● **Task directions**
Return, exactly as they appear, the lines of the data that start with the line containing "Click the Verify this Goal link" and end with the line containing "pos(603,318)", including both of those lines.
[Begin The data]
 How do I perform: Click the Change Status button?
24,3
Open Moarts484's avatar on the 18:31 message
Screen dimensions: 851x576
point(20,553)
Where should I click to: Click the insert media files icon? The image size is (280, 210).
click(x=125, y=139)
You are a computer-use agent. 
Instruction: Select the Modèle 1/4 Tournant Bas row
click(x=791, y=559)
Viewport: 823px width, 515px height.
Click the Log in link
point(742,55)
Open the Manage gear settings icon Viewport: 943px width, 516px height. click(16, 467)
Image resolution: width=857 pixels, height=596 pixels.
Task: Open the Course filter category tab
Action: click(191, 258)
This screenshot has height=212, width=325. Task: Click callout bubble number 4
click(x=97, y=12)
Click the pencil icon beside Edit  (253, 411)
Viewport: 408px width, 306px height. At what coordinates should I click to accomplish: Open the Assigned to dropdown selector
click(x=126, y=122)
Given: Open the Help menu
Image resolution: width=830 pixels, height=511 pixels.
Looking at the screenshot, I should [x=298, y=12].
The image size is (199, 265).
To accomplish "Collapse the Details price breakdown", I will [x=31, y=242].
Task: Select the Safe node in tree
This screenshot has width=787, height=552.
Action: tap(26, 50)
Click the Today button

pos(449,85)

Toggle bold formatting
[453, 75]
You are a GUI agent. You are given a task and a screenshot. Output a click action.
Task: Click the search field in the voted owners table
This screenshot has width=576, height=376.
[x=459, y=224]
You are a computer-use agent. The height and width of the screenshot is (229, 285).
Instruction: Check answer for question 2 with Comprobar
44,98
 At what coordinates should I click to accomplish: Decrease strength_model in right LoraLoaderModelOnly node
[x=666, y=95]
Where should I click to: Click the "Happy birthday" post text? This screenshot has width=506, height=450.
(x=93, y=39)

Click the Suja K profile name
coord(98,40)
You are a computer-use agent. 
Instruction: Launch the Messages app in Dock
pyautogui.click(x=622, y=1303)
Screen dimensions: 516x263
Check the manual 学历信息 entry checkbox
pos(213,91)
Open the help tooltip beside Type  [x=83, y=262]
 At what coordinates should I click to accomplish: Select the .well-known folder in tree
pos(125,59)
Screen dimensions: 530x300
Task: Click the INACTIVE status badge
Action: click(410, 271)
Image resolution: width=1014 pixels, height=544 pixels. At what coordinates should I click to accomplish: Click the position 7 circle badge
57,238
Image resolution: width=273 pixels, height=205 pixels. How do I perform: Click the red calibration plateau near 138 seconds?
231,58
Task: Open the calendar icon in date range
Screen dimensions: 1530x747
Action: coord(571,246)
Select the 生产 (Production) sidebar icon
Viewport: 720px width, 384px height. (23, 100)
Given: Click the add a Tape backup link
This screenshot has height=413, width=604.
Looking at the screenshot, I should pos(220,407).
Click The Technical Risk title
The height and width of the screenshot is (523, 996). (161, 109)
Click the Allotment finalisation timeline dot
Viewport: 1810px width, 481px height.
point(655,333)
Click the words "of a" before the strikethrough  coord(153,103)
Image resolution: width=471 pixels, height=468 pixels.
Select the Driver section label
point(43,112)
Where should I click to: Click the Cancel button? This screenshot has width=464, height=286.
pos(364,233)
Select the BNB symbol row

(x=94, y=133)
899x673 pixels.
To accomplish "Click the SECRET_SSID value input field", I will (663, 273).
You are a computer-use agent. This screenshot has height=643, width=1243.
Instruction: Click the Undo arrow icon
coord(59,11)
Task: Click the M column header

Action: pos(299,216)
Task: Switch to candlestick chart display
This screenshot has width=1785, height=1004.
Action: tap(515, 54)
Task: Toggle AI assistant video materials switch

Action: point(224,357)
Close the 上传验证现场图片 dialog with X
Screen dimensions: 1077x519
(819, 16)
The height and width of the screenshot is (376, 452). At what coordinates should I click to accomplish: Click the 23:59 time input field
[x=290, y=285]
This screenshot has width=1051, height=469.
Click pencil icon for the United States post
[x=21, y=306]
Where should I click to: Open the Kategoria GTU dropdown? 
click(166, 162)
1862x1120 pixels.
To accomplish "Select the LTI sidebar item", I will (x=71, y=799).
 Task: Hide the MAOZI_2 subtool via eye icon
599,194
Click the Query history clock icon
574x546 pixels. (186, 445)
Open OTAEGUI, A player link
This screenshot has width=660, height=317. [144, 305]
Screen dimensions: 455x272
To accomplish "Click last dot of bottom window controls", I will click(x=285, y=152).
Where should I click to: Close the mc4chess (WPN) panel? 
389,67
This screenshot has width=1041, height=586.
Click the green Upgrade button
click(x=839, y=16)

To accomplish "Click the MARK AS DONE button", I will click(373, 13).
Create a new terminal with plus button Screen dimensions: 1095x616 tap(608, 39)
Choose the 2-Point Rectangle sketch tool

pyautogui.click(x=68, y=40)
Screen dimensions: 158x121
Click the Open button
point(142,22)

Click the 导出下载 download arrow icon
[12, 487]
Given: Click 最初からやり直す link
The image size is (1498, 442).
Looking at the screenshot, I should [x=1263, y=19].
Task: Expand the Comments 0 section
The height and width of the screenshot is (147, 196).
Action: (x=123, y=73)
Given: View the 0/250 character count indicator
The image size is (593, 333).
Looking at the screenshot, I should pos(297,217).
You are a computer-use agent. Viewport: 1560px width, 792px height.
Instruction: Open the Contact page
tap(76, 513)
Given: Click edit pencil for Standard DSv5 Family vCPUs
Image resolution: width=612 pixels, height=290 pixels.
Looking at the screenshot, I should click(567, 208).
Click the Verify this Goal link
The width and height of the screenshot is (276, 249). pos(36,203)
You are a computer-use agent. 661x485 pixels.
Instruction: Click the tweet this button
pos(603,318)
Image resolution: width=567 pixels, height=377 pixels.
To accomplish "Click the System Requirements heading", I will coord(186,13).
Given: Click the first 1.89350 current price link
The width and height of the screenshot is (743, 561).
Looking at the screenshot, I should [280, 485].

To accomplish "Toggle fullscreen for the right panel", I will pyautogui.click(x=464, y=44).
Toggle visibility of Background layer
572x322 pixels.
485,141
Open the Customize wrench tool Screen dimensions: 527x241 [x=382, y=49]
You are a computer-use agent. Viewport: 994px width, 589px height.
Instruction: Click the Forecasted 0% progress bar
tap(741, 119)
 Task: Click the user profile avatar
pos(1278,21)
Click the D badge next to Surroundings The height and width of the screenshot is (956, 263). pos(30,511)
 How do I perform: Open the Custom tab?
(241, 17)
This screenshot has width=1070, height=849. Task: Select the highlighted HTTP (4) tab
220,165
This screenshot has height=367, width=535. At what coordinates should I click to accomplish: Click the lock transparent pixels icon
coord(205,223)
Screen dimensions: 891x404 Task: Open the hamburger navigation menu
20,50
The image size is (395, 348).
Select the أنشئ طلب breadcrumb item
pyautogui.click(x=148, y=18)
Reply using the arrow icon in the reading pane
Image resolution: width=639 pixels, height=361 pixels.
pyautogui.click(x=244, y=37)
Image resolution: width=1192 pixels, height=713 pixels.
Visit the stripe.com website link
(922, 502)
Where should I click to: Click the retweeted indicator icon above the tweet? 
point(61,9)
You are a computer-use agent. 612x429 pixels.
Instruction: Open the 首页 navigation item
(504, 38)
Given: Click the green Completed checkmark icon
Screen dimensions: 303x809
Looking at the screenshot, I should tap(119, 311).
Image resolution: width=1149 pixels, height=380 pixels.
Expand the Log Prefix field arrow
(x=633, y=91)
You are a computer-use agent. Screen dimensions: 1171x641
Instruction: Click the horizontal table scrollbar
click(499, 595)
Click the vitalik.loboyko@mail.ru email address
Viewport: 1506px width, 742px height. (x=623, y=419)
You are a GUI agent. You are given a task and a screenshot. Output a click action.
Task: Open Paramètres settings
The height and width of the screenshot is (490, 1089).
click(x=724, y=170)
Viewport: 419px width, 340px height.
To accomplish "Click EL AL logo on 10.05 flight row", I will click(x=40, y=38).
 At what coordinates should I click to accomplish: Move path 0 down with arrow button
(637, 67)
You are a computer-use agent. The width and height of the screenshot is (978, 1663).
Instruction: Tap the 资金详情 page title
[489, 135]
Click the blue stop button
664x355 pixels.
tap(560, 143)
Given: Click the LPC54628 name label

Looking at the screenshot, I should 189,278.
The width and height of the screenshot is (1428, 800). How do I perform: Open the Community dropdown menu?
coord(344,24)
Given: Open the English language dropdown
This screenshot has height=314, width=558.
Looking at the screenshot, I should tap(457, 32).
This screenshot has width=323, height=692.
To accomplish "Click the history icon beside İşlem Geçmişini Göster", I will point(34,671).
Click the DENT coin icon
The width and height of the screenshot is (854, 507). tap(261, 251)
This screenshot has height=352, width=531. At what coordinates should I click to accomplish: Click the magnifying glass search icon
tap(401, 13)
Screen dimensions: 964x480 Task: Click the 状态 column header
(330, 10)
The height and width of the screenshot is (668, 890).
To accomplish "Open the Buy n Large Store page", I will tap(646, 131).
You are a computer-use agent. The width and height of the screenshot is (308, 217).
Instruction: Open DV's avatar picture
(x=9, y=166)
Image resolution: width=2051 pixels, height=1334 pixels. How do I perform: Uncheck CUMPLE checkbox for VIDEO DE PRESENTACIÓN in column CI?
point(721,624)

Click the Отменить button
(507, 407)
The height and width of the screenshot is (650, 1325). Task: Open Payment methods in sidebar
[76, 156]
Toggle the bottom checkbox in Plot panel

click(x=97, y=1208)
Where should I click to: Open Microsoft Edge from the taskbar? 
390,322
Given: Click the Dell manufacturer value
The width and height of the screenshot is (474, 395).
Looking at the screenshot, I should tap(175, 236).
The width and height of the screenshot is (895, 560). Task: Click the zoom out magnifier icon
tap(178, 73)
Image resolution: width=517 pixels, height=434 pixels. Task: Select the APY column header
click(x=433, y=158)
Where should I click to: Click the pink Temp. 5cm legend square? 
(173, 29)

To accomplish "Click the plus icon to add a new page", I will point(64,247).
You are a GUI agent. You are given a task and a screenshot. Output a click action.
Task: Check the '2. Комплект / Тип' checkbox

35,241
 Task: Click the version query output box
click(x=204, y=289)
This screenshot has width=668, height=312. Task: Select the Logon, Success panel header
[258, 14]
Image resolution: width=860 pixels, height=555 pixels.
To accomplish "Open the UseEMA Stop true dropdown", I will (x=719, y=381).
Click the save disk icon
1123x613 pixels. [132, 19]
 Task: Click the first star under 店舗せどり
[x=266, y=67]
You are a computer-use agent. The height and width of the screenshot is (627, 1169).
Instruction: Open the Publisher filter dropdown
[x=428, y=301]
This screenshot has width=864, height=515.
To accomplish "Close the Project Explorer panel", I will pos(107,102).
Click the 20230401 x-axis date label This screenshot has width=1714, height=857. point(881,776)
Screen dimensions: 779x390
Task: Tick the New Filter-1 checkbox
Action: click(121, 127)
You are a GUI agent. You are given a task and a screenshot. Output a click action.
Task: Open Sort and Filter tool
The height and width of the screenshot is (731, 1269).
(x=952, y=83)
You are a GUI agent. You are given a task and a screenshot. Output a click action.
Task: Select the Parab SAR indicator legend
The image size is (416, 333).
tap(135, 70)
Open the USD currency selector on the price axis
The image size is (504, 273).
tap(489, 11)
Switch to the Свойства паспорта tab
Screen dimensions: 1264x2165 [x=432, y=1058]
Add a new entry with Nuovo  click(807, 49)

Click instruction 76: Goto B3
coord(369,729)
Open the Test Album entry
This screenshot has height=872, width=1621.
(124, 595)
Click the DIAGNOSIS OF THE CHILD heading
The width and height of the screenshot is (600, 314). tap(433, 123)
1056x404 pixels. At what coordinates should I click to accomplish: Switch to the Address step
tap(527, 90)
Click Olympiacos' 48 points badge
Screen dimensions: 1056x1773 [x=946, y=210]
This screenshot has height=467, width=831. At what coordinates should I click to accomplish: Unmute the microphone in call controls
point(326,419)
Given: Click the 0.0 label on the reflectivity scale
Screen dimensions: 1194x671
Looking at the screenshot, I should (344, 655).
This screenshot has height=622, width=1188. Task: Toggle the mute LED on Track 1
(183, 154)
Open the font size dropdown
[End The data]
● **Result of the task**
Click the Verify this Goal link
The width and height of the screenshot is (276, 249). pos(36,203)
You are a computer-use agent. 661x485 pixels.
Instruction: Click the tweet this button
pos(603,318)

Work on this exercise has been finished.